• **WHAT NEEDS TO BE DONE**:
List each distinct account that authored a post in the Fediverse thread below, giving each account once.

• **SOURCE EXTRACT**:
#####
(DIR) Post #ApajsGFdJhT57mtE2a by djsumdog@djsumdog.com
2024-12-31T03:03:08.782703Z
0 likes, 0 repeats
I use Linkding to host my own personal bookmarks. The only Crawler I've looked into was Apache Nutch, but I haven't tried running it yet. I did run Yacy for a while, but it just kinda crashed a lot.Recently someone directed me to this which seems alright: https://wiby.meand I kinda want to try this one out: https://presearch.io/
(DIR) Post #Apal3J11Tlpkpzt0YC by JessTheUnstill@infosec.exchange
2024-12-31T03:09:59Z
0 likes, 0 repeats
Not a bad idea! My (vaguely) related is to fork a Fediverse app / make a browser plugin that caches and indexes only the Fediverse posts that I've browsed - whether on my timeline or on the explore page or whatever. Then I could search the content I've had access to, and I don't feel like I'd be violating anyone's privacy for caching and indexing the content I've already been allowed to view exclusively for my own personal use.Obviously, it'd be other problems if I started crawling and indexing content for public usage, but I think using a computer to augment my own fallible memory would be acceptable so I can find the posts I wanted to remember 2 weeks later.@futurebird @tsturm
(DIR) Post #Apal3Nz50QFaFQ11iS by JessTheUnstill@infosec.exchange
2024-12-31T03:11:06Z
0 likes, 0 repeats
Which of the content was already caches and indexed, it'd also be possible to strip out just the links to see what interesting had popped up.@futurebird @tsturm
(DIR) Post #ApamZqhBtP4GW1gwUK by JessTheUnstill@infosec.exchange
2024-12-31T03:32:24Z
0 likes, 0 repeats
Eh, there's way too many Mastodon/Fediverse server forks. I'm never going to have the time and focus to try and mess with all that. I at least have a chance at making a client side goodie that lets me search stuff out of my browser cache.@dalias @futurebird @tsturm
(DIR) Post #Apb7WpbrZVTxJfbO1Q by BrettCoulstock@adforward.org
2024-12-31T07:28:29Z
0 likes, 0 repeats
@futurebird This guy wrote his own search engine, and it's fun and interesting to play with. It finds a lot of different and idiosyncratic content ...https://www.marginalia.nu/
(DIR) Post #ApbLcmJc8DfCC8nPqC by dahukanna@mastodon.social
2024-12-31T10:06:26Z
0 likes, 1 repeats
@futurebird To remove & externalise bookmark dependency from browsers, I’ve resorted to manually collecting & curating links as I find them, with personal notes+tags reminding me why they are of interest. They’re always 100% searchable & findable.Given the inconsiderate, effective DDOS behavior of AI scraper bots, adding to that melee with more robo-indexing may not produced a usable search index - https://mastodon.social/@dahukanna/113741237599333856
(DIR) Post #ApbNBKtk9zL9FdjnDk by futurebird@sauropods.win
2024-12-31T10:23:56Z
0 likes, 0 repeats
@dahukanna I'm thinking of something much more modest:https://sauropods.win/@futurebird/113744151630008623
(DIR) Post #ApbRINYv3LUTMEbwem by dahukanna@mastodon.social
2024-12-31T11:09:57Z
0 likes, 0 repeats
@futurebird … extract links from within the post and links to the source post?
#####
• **RECORDED INFORMATION**:
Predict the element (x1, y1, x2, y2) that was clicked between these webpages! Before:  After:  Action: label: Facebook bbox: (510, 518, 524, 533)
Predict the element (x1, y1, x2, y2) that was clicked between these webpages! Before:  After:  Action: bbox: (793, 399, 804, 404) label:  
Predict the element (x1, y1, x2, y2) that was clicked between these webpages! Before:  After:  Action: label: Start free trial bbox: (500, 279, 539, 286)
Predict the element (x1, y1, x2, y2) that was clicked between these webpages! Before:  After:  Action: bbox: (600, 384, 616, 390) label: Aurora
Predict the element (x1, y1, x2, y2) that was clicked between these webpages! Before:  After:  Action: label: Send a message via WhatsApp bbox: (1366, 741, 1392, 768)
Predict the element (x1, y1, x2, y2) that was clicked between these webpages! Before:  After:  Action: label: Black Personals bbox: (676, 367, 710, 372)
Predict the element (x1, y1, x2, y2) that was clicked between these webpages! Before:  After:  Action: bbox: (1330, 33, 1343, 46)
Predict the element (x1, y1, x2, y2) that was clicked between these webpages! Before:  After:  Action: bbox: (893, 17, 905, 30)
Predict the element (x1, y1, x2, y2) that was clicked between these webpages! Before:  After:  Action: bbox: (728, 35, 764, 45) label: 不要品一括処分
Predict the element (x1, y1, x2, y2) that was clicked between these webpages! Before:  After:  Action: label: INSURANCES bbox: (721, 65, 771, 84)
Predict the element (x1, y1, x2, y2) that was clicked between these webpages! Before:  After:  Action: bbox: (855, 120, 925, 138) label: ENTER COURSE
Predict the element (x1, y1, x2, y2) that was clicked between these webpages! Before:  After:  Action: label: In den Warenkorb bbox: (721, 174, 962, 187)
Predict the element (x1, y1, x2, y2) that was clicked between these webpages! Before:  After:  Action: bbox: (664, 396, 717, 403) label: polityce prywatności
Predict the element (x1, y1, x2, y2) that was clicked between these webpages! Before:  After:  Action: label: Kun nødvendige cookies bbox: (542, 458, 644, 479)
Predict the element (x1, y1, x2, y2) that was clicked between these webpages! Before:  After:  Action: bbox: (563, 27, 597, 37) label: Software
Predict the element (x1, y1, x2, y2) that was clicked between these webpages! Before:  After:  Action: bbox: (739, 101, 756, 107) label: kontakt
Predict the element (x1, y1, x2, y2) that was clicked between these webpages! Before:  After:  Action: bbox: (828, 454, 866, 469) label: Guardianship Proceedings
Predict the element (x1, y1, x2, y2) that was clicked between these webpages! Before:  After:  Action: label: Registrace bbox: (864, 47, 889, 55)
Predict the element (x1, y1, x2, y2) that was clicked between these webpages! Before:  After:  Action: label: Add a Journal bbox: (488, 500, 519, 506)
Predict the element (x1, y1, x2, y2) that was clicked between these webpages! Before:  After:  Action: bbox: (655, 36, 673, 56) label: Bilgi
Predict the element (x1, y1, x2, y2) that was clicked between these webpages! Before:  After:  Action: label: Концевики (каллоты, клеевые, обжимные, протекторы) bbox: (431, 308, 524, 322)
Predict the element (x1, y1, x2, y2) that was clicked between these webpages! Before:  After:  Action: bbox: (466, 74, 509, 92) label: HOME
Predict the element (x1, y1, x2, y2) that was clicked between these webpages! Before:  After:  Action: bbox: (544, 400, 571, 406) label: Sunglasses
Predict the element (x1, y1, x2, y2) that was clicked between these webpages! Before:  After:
#####
• **WRITTEN ANSWER**:
djsumdog@djsumdog.com
JessTheUnstill@infosec.exchange
BrettCoulstock@adforward.org
dahukanna@mastodon.social
futurebird@sauropods.win